He held on way beyond what was necessary to both open a musical (Lazarus) and put out an album (Blackstar) in the last month of his life, dramatically dying two days after the latter was symbolically released on his sixth-ninth birthday. Fuck knows what his last days and hours were like, or when the promo videos for the Blackstar singles were actually shot. I hope we never know: in the public eye Bowie never got old or weak or frail, never became a ‘cancer victim’ – he was in his pomp, riding high, then strode offstage imperiously.
Nonetheless, I do feel sad (in fact, much as I'm second guessing what happened, then dying in such a way is an incredibly brave, artistically committed thing to so probably accounts for part of why I am sad).
A lot of people are talking about his blah blah ‘70s and my natural instinct would be to mount some pugnacious defense of his ‘90s work, but I’ve already done that at least a billion times and it would probably be beside the point here a little.

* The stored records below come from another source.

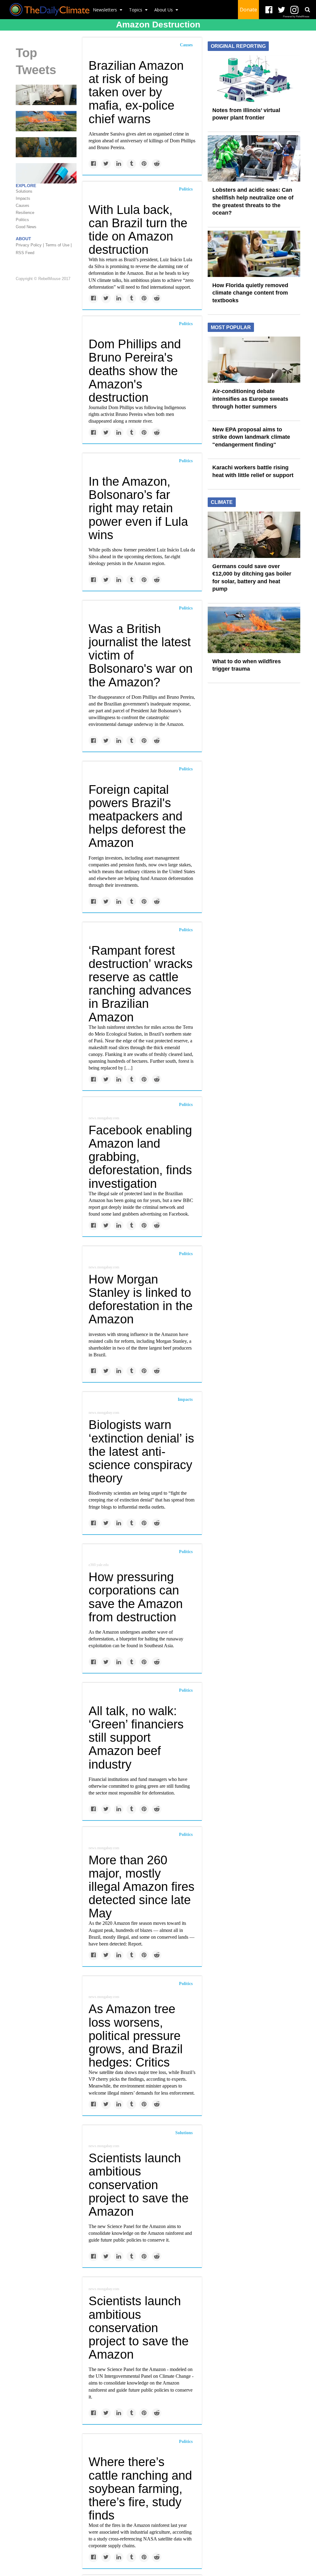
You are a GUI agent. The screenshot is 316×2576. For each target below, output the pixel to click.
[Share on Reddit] (156, 164)
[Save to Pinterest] (144, 164)
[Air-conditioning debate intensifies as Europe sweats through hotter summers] (254, 359)
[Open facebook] (269, 10)
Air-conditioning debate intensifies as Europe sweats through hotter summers (250, 398)
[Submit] (307, 9)
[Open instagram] (294, 10)
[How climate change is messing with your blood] (46, 173)
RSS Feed (25, 252)
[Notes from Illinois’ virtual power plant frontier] (254, 78)
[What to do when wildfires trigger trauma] (46, 121)
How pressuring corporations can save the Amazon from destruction (136, 1597)
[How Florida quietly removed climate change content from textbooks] (254, 253)
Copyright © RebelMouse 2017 (43, 279)
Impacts (185, 1399)
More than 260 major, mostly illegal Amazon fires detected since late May (141, 1886)
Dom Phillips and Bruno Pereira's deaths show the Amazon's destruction (135, 370)
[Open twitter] (281, 10)
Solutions (184, 2132)
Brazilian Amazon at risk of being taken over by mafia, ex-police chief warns (136, 92)
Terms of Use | (58, 245)
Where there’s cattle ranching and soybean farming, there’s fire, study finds (140, 2488)
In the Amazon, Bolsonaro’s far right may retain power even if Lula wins (138, 508)
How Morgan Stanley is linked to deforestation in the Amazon (141, 1299)
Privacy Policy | (30, 245)
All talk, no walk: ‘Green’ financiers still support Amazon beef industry (136, 1737)
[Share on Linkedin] (118, 164)
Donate (248, 9)
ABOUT (23, 238)
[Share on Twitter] (106, 164)
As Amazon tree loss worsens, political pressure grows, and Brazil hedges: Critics (136, 2035)
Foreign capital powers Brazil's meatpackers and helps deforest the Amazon (137, 816)
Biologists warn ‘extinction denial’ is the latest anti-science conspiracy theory (141, 1451)
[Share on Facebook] (93, 164)
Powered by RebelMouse (296, 16)
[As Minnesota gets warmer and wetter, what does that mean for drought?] (46, 147)
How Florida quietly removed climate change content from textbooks (250, 293)
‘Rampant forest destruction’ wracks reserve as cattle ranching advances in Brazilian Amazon (141, 984)
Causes (186, 45)
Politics (186, 189)
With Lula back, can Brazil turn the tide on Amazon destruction (138, 230)
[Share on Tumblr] (131, 164)
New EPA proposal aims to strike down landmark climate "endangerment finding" (251, 437)
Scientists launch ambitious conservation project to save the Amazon (139, 2184)
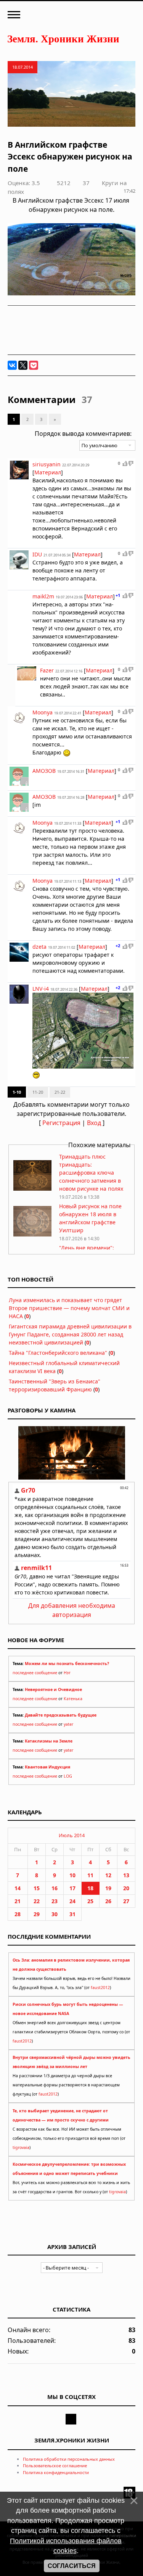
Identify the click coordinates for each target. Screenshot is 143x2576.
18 (90, 1888)
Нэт (67, 1672)
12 (108, 1875)
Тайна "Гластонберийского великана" (58, 1352)
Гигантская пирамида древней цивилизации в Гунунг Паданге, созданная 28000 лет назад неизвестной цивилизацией (70, 1334)
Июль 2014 (72, 1835)
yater (68, 1724)
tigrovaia (21, 2147)
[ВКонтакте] (12, 365)
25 (90, 1901)
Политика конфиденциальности (56, 2472)
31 (72, 1914)
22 (37, 1901)
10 (72, 1875)
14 (17, 1888)
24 (72, 1901)
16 (54, 1888)
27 (126, 1901)
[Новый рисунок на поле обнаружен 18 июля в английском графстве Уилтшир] (32, 1234)
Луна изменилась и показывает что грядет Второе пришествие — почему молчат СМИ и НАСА (69, 1308)
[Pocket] (33, 365)
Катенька (73, 1698)
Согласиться (72, 2566)
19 (108, 1888)
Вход (94, 1123)
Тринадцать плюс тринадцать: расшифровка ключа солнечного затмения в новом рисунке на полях (91, 1172)
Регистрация (61, 1123)
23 (54, 1901)
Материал (47, 472)
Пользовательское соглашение (55, 2465)
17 (72, 1888)
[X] (22, 365)
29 (37, 1914)
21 (17, 1901)
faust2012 (100, 1987)
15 (37, 1888)
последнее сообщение (35, 1672)
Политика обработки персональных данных (69, 2459)
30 (54, 1914)
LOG (68, 1776)
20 (126, 1888)
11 (90, 1875)
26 (108, 1901)
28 (17, 1914)
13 (126, 1875)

There is no point in blathering on in great detail about Bowie’s brilliance, because there is almost nothing left to say. But I suppose it is the loss of his brilliance that is making me feel sad. Yes, most of his greatest work was done in a ten-year-period between 1971 and 1980, but he carried on and he rarely stopped feeling vital, both in terms of his own questing spirit as an artist and the fact that almost none of his good music has dated.
I think I feel sad because he was brilliant and he shaped us and he overawed us and he defined us and now he has left us all alone.